Mientras dormíamos profundamente en nuestras camas la noche del viernes, un Beit HaMikdash ardía en Flatbush. Un santo Mishkán donde residía la Shejiná estaba envuelto en llamas.

Esta vez, Su ira no consumió sólo madera y piedras; esta vez se consumió el Santo de los Santos. No hay nejamá, no hay consuelo.

Siete preciosos, queridos y sagrados niños judíos fueron tomados de nosotros este pasado viernes por la noche.

Siete neshamot subieron a Su trono, subieron envueltos en las llamas de Shabat.

Ayer, mientras trataba de conciliar el sueño, estos “sacrificios” invadían mi mente y no me permitían dormir. Durante la noche, semi-consciente, el pensamiento de los siete pequeños no me dejaba en paz, impidiéndome reposar o dormir. Por supuesto, hay lecciones que tienen y que deben ser aprendidas.

Revisa tu casa hoy para asegurarte de que cada habitación tiene un detector de humo. De hecho, antes de hacer cualquier otra preparación de Pesaj, hoy, lo primero que debe hacer es comprobar los detectores de humo.

Tenemos la obligación de estar atentos y cuidar de nuestras familias. Hazlo hoy como un zejut (mérito) para la elevación del alma de estos santos sacrificios y una refuá shelemá para la madre y la hermana sobreviviente. ¡Hazlo hoy! Sin embargo, eso no removerá el dolor; no disminuirá la agonía y no traerá de vuelta a los niños. Siete almas preciosas, siete preciosos niños que ya no están entre nosotros.

Hashem derramó su ira este pasado Shabat sobre nuestro tesoro más preciado y precioso. Tenemos que hacer un balance personal y ver qué podemos hacer para mejorar. Debemos tratar de unirnos y crecer juntos.
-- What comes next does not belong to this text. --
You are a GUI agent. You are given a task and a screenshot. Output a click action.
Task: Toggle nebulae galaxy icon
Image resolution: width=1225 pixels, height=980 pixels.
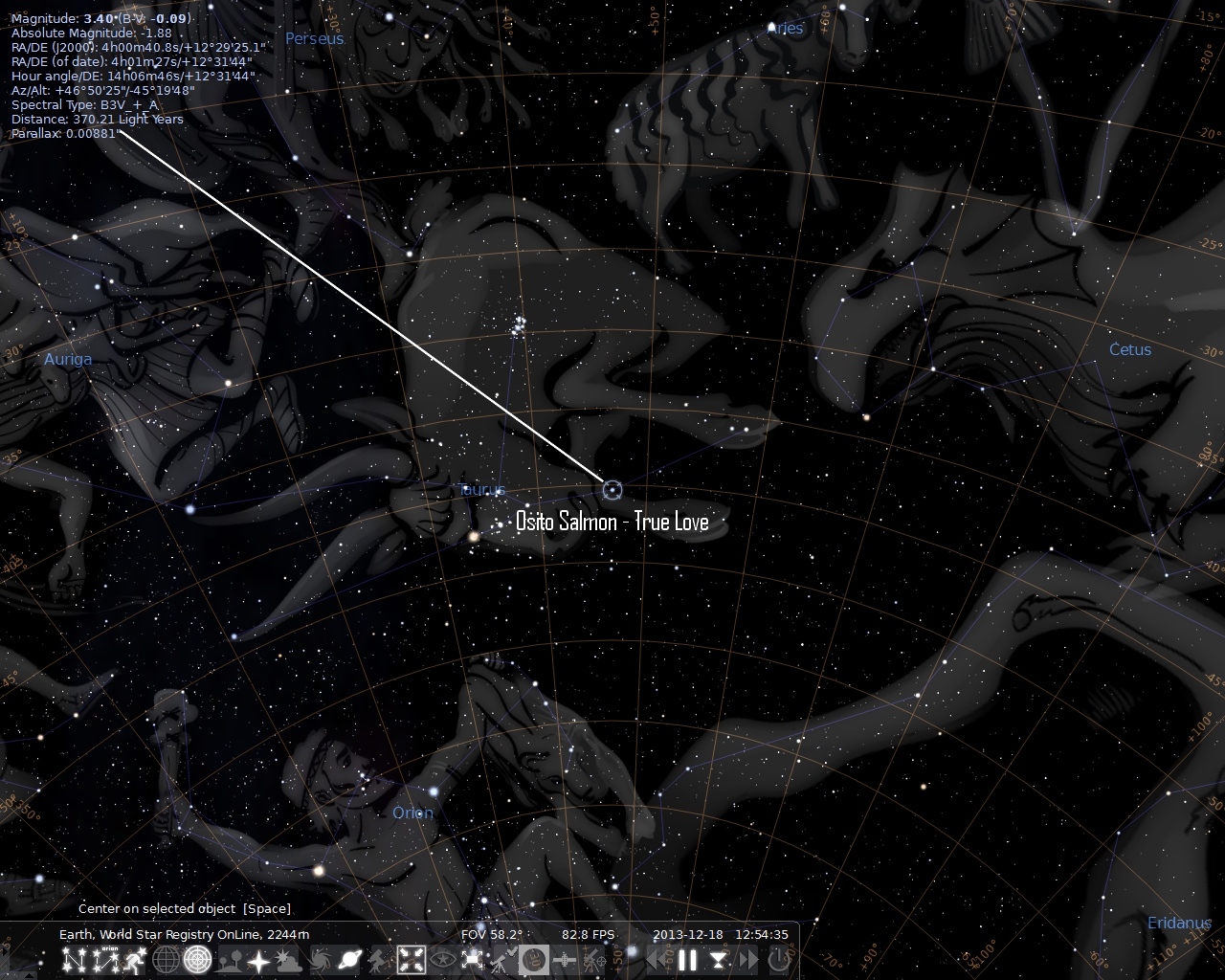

En este momento, sin embargo, existe sólo una emoción posible: tristeza total y absoluta. Es una tristeza que —como las llamas que consumieron la casa— consume todo nuestro ser.

Lloramos por nuestros niños que se han ido.

Lloramos por una madre y un padre que de alguna manera deben seguir adelante. Y lloramos por nosotros mismos, por el hecho que esto nos haya ocurrido. No hay nada más que decir, excepto que, por favor, abracen a sus hijos hoy. Abrácenlos fuerte y díganles lo mucho que significan para ustedes y cuánto los aman. Y si no tienes hijos, date un abrazo a ti mismo y recuerda que tú también eres un amado hijo de Hashem.